For starters, the only arguably zero-sum benefit listed is the one about CEO's, and I certainly wouldn't be upset if we had more gender balance in our CEO's. I'm not planning on being a Fortune 500 CEO, so increasing equality in that sense wouldn't harm me in any way that I can see. The gender pay gap is not zero-sum at all. Equal pay doesn't require that men's pay be reduced, it requires that women's pay be increased. The assumption that monetary gains for women would come out of men's paychecks doesn't seem obvious to me, especially when corporate profits are rising at the same time wages are falling. While there might be some balancing effects by which employers pay men less in order to pay women more, there are plenty of other sources for that money to come from, most notably from corporate profits.

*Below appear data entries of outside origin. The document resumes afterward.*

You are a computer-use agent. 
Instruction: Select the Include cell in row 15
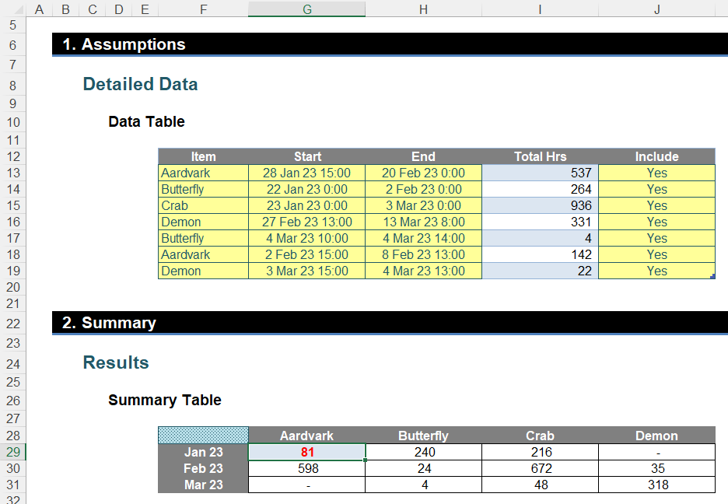(656, 205)
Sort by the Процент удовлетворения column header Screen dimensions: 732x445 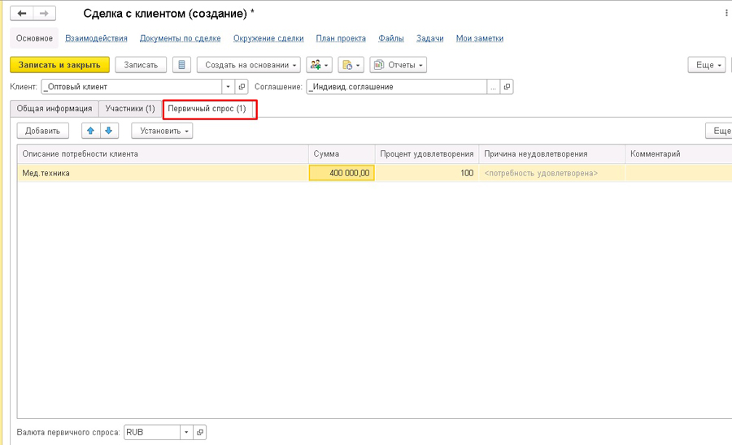426,153
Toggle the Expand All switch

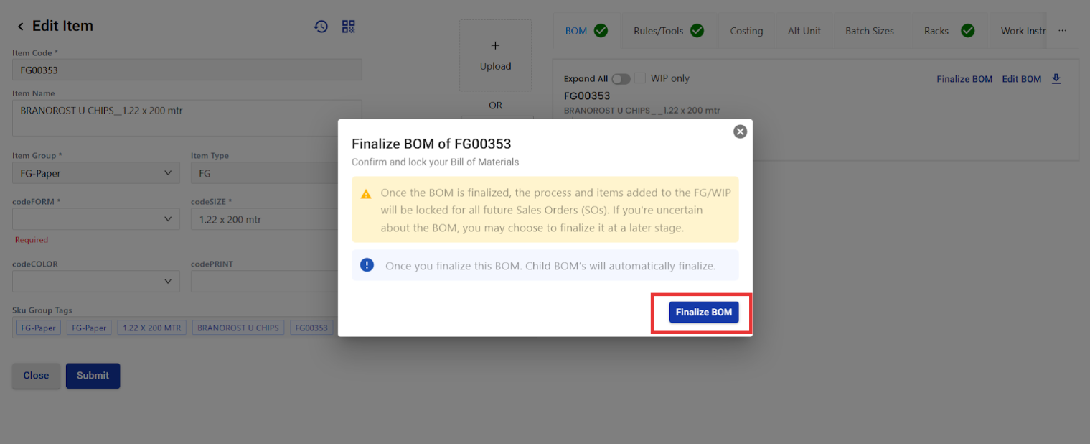point(621,79)
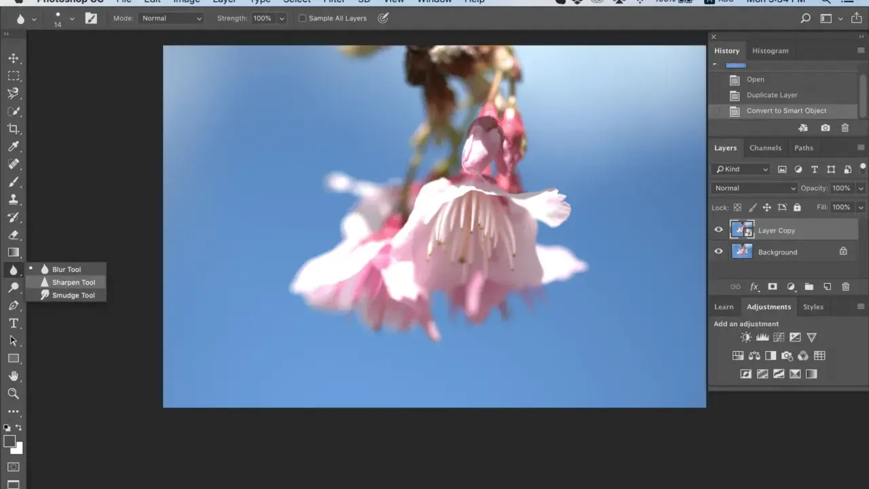Click the foreground color swatch
This screenshot has width=869, height=489.
[x=10, y=441]
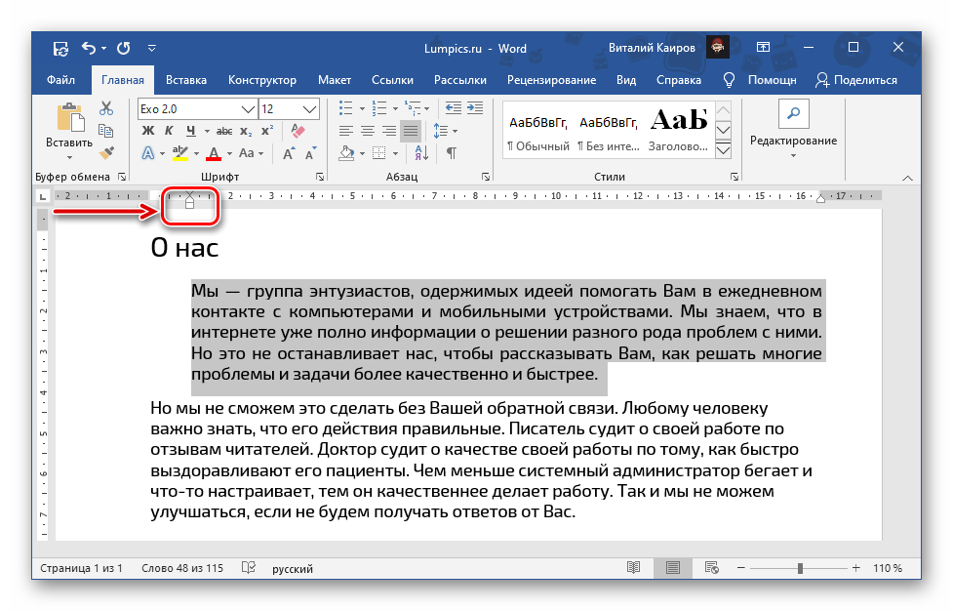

Statistics about rape are definitely not zero-sum. The fact that one in five women has been raped is not an advantage to non-rapist men in any way! There is definitely no need to increase men being raped in order to decrease women being raped. If suddenly, only one in 71 women experienced rape in their lifetimes, I think most men would be happy about the reduced numbers. Certainly, being a man means that I experience the privilege of being much less likely to be raped (or cat-called, or harassed, etc.), but that's not a benefit I lose by dismantling the patriarchy.
Sometimes, I do receive benefits that come at the expense of women. When I'm applying for a job or a promotion (or elected office), I'm favored over female competitors. When I want to make my voice heard, it's easier for me to do so over competing female voices. Patriarchy makes it easier for me to convince women to do what I want. I probably got more attention from teachers as a child than my female classmates. But I would gladly give up those advantages in exchange for the advantages of an egalitarian society that I've outlined above. Most other manifestations of male privilege can be equalized by expanding male privilege to women, not by denying it to men.
V. Conclusion
The feminist movement, as it currently exists, has some serious issues. Those issues may be serious enough for reasonable people to abandon the movement altogether. It is not my intention to argue here that people should all go out and donate to mainstream feminist nonprofits or read mainstream feminist writings (thought I can't say those are bad ideas). My intention is simply to argue that a more egalitarian society will help all genders, including men, and that creating a more egalitarian society is the explicit goal of the feminist movement. Reasonable people can disagree on tactics, but I feel that the majority of men should be able to agree that the patriarchy should be smashed, rape culture dismantled, and male privilege be destroyed where necessary and expanded, where possible, to include all genders. These are the goals of feminism, and I feel that men have compelling, self-interested reasons to support them.